## YOUR OBJECTIVE
An exact transcript of the records is what this task asks for.

[Dataset entries]
+===+

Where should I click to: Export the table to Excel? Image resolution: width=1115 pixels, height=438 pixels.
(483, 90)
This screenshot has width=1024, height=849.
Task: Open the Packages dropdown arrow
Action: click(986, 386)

+===+

## RESULT BELOW
Where should I click to: Export the table to Excel? Image resolution: width=1115 pixels, height=438 pixels.
(483, 90)
This screenshot has width=1024, height=849.
Task: Open the Packages dropdown arrow
Action: click(986, 386)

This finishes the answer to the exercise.